***** Dataset content *****
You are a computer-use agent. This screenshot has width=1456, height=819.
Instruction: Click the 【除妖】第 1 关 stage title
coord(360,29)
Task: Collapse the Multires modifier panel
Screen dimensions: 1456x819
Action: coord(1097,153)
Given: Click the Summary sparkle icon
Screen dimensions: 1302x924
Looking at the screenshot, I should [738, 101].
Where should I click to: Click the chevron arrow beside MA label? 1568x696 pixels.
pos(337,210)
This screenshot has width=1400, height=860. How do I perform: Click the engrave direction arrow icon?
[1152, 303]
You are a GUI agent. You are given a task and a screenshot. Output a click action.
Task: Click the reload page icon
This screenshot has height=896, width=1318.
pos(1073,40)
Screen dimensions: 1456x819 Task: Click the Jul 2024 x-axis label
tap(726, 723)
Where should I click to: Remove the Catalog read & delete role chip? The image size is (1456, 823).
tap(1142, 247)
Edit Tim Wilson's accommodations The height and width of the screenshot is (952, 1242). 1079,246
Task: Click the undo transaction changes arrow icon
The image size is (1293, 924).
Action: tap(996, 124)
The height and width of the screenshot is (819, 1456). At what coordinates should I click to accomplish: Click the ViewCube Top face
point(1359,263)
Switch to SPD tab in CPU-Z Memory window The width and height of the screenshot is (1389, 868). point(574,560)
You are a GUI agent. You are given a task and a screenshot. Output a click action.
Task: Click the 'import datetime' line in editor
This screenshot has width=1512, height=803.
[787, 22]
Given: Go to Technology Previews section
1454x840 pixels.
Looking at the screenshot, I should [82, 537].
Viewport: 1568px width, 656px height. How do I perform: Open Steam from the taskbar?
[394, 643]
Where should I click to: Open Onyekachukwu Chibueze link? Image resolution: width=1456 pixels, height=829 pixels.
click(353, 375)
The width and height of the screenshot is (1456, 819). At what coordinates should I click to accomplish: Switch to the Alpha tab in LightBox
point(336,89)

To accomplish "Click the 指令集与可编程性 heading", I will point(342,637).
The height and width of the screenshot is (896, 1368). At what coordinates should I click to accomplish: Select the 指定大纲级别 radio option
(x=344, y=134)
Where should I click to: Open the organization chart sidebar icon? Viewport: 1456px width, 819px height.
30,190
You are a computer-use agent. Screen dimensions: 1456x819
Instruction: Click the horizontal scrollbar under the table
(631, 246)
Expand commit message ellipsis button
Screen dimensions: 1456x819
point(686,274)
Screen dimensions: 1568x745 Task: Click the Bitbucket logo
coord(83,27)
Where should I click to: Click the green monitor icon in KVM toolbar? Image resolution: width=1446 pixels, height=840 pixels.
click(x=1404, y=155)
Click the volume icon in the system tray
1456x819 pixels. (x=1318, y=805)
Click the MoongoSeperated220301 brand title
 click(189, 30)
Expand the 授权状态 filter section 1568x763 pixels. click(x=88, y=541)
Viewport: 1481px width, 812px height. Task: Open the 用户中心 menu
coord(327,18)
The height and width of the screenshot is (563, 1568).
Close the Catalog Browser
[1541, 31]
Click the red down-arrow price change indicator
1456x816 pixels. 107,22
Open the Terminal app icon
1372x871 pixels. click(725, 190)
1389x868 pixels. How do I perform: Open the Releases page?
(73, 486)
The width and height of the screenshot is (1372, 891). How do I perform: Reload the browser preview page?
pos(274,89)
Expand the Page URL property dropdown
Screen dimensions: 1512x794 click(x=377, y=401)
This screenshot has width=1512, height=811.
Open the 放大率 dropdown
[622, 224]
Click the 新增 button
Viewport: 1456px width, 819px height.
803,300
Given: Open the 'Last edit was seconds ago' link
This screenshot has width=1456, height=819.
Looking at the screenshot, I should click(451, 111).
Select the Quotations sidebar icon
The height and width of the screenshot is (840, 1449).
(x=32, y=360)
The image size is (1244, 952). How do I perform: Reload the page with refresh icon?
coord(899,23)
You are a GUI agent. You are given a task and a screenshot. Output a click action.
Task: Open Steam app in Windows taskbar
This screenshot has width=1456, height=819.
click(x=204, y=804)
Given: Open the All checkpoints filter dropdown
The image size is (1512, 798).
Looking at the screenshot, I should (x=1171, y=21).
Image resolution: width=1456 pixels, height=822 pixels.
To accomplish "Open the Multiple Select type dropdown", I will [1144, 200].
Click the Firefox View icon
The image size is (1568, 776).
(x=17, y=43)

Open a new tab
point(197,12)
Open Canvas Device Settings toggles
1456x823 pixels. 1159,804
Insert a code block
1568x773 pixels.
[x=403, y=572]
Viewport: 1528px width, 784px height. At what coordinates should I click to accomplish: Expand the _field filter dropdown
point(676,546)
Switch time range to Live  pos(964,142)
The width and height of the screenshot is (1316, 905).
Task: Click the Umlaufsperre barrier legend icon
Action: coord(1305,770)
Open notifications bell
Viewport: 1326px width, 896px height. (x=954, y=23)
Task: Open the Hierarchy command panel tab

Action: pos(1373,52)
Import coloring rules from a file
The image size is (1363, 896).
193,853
*****
- Problem -
Copy out the range of lines above starting at the line with "Screen dimensions: 1456x819 Task: Click" and ending at the line with "You are a computer-use agent. Screen", exactly and including both.

- Answer area -
Screen dimensions: 1456x819 Task: Click the Jul 2024 x-axis label
tap(726, 723)
Where should I click to: Remove the Catalog read & delete role chip? The image size is (1456, 823).
tap(1142, 247)
Edit Tim Wilson's accommodations The height and width of the screenshot is (952, 1242). 1079,246
Task: Click the undo transaction changes arrow icon
The image size is (1293, 924).
Action: tap(996, 124)
The height and width of the screenshot is (819, 1456). At what coordinates should I click to accomplish: Click the ViewCube Top face
point(1359,263)
Switch to SPD tab in CPU-Z Memory window The width and height of the screenshot is (1389, 868). point(574,560)
You are a GUI agent. You are given a task and a screenshot. Output a click action.
Task: Click the 'import datetime' line in editor
This screenshot has width=1512, height=803.
[787, 22]
Given: Go to Technology Previews section
1454x840 pixels.
Looking at the screenshot, I should [82, 537].
Viewport: 1568px width, 656px height. How do I perform: Open Steam from the taskbar?
[394, 643]
Where should I click to: Open Onyekachukwu Chibueze link? Image resolution: width=1456 pixels, height=829 pixels.
click(353, 375)
The width and height of the screenshot is (1456, 819). At what coordinates should I click to accomplish: Switch to the Alpha tab in LightBox
point(336,89)

To accomplish "Click the 指令集与可编程性 heading", I will point(342,637).
The height and width of the screenshot is (896, 1368). At what coordinates should I click to accomplish: Select the 指定大纲级别 radio option
(x=344, y=134)
Where should I click to: Open the organization chart sidebar icon? Viewport: 1456px width, 819px height.
30,190
You are a computer-use agent. Screen dimensions: 1456x819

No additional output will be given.